Revise the material below, replacing "hamburger menu" with "navigation drawer" and leaving everything else unchanged.

Pointing material for text and elements
····················

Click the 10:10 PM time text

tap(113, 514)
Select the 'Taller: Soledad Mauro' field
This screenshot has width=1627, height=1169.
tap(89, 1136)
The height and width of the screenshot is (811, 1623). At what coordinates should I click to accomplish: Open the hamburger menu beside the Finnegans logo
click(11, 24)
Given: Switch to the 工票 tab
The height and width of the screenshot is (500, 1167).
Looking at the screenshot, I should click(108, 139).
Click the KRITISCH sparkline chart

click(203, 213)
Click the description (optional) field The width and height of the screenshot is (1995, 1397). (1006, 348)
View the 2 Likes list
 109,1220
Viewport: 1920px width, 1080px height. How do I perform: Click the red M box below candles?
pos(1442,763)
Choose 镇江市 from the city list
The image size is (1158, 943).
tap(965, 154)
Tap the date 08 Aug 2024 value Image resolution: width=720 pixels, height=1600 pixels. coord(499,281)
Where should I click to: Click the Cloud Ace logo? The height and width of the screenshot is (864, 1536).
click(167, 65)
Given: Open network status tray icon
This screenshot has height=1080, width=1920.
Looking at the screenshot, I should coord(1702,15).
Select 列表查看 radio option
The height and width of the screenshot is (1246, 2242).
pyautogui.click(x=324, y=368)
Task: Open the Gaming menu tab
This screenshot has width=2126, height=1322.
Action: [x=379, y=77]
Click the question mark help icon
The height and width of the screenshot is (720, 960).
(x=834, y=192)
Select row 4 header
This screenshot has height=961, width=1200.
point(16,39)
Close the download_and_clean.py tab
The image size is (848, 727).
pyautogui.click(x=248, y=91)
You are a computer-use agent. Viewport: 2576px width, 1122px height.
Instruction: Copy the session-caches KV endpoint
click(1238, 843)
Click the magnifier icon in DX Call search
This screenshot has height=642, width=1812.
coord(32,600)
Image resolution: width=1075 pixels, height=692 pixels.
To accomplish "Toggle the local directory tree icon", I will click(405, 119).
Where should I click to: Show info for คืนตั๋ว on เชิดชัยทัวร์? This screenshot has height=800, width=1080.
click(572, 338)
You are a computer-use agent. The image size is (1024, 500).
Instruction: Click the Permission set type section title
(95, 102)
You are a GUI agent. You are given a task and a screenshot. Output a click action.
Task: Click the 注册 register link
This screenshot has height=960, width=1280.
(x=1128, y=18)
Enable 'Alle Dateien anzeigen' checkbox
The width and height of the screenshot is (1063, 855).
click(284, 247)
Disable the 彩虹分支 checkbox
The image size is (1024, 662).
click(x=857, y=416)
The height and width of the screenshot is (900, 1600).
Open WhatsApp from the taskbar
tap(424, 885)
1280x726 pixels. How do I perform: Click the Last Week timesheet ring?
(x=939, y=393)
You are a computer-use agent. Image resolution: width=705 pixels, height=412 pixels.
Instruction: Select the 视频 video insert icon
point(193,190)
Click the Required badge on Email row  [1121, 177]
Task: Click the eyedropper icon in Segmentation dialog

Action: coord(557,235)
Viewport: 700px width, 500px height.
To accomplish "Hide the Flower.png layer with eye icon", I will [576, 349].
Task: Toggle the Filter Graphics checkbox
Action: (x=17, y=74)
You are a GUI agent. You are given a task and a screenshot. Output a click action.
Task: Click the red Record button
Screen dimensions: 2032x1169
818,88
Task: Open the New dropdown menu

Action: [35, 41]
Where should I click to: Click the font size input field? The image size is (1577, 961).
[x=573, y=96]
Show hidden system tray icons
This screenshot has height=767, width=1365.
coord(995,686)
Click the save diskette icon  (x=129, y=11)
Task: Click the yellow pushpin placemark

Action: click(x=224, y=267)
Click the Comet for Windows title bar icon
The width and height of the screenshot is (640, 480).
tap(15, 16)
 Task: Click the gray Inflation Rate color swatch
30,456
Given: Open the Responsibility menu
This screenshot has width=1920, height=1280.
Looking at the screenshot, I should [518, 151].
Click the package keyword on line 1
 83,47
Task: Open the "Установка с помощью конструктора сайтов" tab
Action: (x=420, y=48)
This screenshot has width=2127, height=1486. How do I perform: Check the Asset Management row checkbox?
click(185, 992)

····················

Output below:
Click the 10:10 PM time text

tap(113, 514)
Select the 'Taller: Soledad Mauro' field
This screenshot has width=1627, height=1169.
tap(89, 1136)
The height and width of the screenshot is (811, 1623). At what coordinates should I click to accomplish: Open the navigation drawer beside the Finnegans logo
click(11, 24)
Given: Switch to the 工票 tab
The height and width of the screenshot is (500, 1167).
Looking at the screenshot, I should click(108, 139).
Click the KRITISCH sparkline chart

click(203, 213)
Click the description (optional) field The width and height of the screenshot is (1995, 1397). (1006, 348)
View the 2 Likes list
 109,1220
Viewport: 1920px width, 1080px height. How do I perform: Click the red M box below candles?
pos(1442,763)
Choose 镇江市 from the city list
The image size is (1158, 943).
tap(965, 154)
Tap the date 08 Aug 2024 value Image resolution: width=720 pixels, height=1600 pixels. coord(499,281)
Where should I click to: Click the Cloud Ace logo? The height and width of the screenshot is (864, 1536).
click(167, 65)
Given: Open network status tray icon
This screenshot has height=1080, width=1920.
Looking at the screenshot, I should coord(1702,15).
Select 列表查看 radio option
The height and width of the screenshot is (1246, 2242).
pyautogui.click(x=324, y=368)
Task: Open the Gaming menu tab
This screenshot has width=2126, height=1322.
Action: [x=379, y=77]
Click the question mark help icon
The height and width of the screenshot is (720, 960).
(x=834, y=192)
Select row 4 header
This screenshot has height=961, width=1200.
point(16,39)
Close the download_and_clean.py tab
The image size is (848, 727).
pyautogui.click(x=248, y=91)
You are a computer-use agent. Viewport: 2576px width, 1122px height.
Instruction: Copy the session-caches KV endpoint
click(1238, 843)
Click the magnifier icon in DX Call search
This screenshot has height=642, width=1812.
coord(32,600)
Image resolution: width=1075 pixels, height=692 pixels.
To accomplish "Toggle the local directory tree icon", I will click(405, 119).
Where should I click to: Show info for คืนตั๋ว on เชิดชัยทัวร์? This screenshot has height=800, width=1080.
click(572, 338)
You are a computer-use agent. The image size is (1024, 500).
Instruction: Click the Permission set type section title
(95, 102)
You are a GUI agent. You are given a task and a screenshot. Output a click action.
Task: Click the 注册 register link
This screenshot has height=960, width=1280.
(x=1128, y=18)
Enable 'Alle Dateien anzeigen' checkbox
The width and height of the screenshot is (1063, 855).
click(284, 247)
Disable the 彩虹分支 checkbox
The image size is (1024, 662).
click(x=857, y=416)
The height and width of the screenshot is (900, 1600).
Open WhatsApp from the taskbar
tap(424, 885)
1280x726 pixels. How do I perform: Click the Last Week timesheet ring?
(x=939, y=393)
You are a computer-use agent. Image resolution: width=705 pixels, height=412 pixels.
Instruction: Select the 视频 video insert icon
point(193,190)
Click the Required badge on Email row  [1121, 177]
Task: Click the eyedropper icon in Segmentation dialog

Action: coord(557,235)
Viewport: 700px width, 500px height.
To accomplish "Hide the Flower.png layer with eye icon", I will [576, 349].
Task: Toggle the Filter Graphics checkbox
Action: (x=17, y=74)
You are a GUI agent. You are given a task and a screenshot. Output a click action.
Task: Click the red Record button
Screen dimensions: 2032x1169
818,88
Task: Open the New dropdown menu

Action: [35, 41]
Where should I click to: Click the font size input field? The image size is (1577, 961).
[x=573, y=96]
Show hidden system tray icons
This screenshot has height=767, width=1365.
coord(995,686)
Click the save diskette icon  (x=129, y=11)
Task: Click the yellow pushpin placemark

Action: click(x=224, y=267)
Click the Comet for Windows title bar icon
The width and height of the screenshot is (640, 480).
tap(15, 16)
 Task: Click the gray Inflation Rate color swatch
30,456
Given: Open the Responsibility menu
This screenshot has width=1920, height=1280.
Looking at the screenshot, I should [518, 151].
Click the package keyword on line 1
 83,47
Task: Open the "Установка с помощью конструктора сайтов" tab
Action: (x=420, y=48)
This screenshot has width=2127, height=1486. How do I perform: Check the Asset Management row checkbox?
click(185, 992)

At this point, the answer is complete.